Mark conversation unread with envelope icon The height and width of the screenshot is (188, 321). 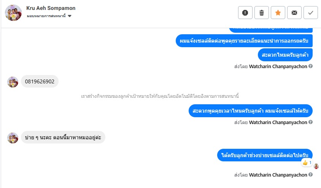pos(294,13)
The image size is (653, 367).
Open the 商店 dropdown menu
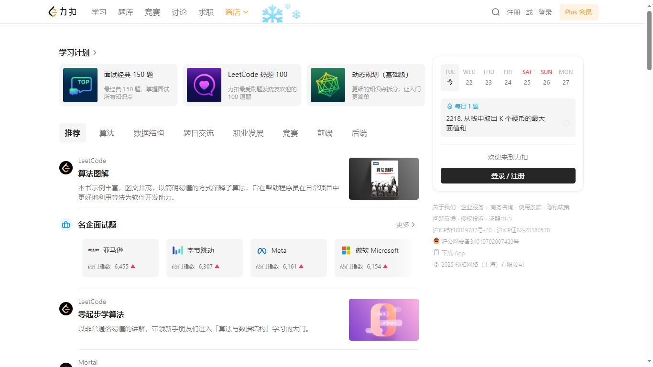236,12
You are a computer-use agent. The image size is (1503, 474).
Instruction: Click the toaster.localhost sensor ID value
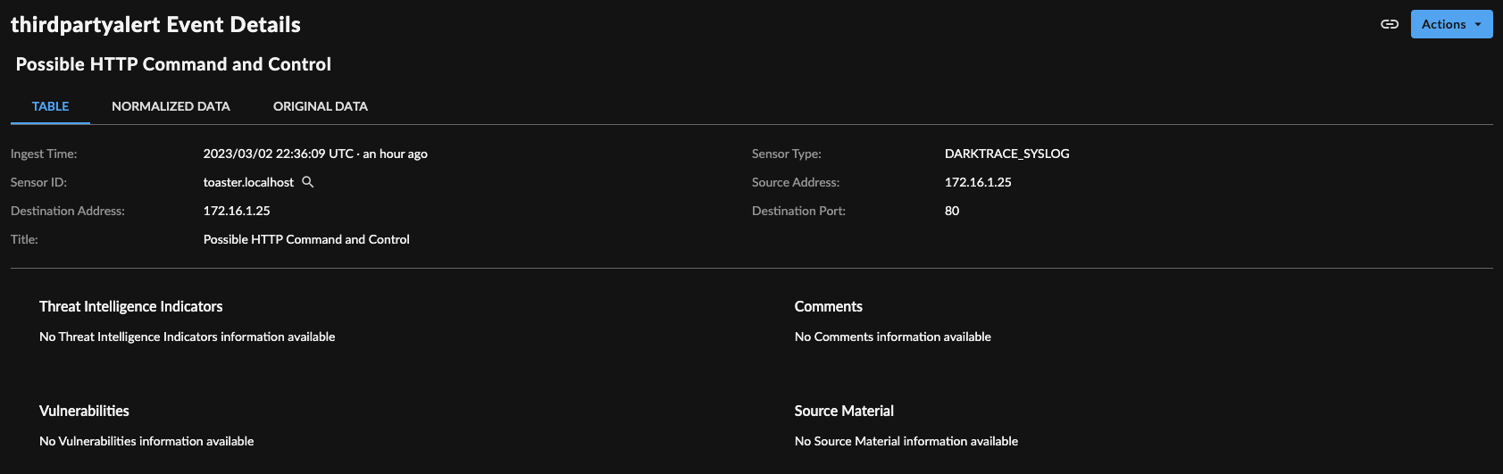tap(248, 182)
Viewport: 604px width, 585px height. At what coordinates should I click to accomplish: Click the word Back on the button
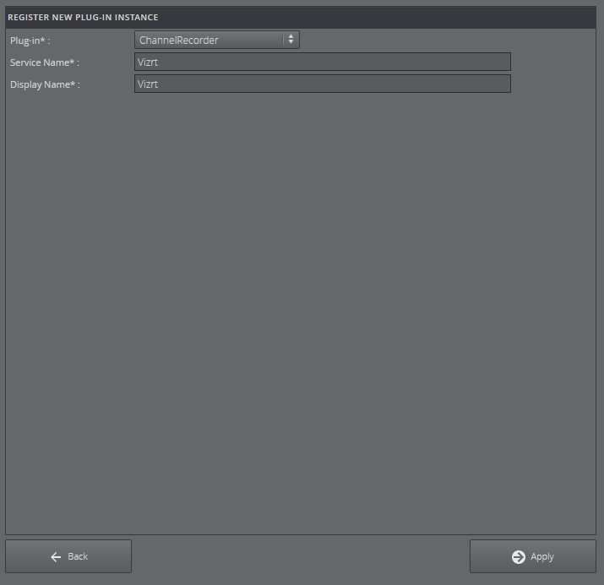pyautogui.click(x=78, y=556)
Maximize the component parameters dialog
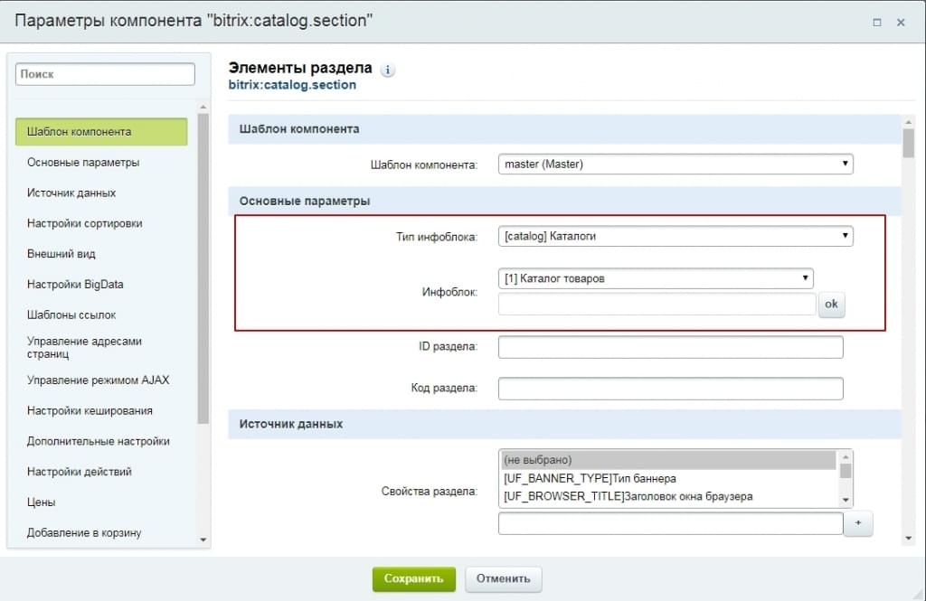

Requirement
Extract the run of lines beginning with the line that holds "Instruction: Click the" and ending at the last line of the data, inclusive. Exclude any pictures from the copy.

Exercise result
Instruction: Click the toaster.localhost sensor ID value
tap(248, 182)
Viewport: 604px width, 585px height. At what coordinates should I click to accomplish: Click the word Back on the button
pyautogui.click(x=78, y=556)
Maximize the component parameters dialog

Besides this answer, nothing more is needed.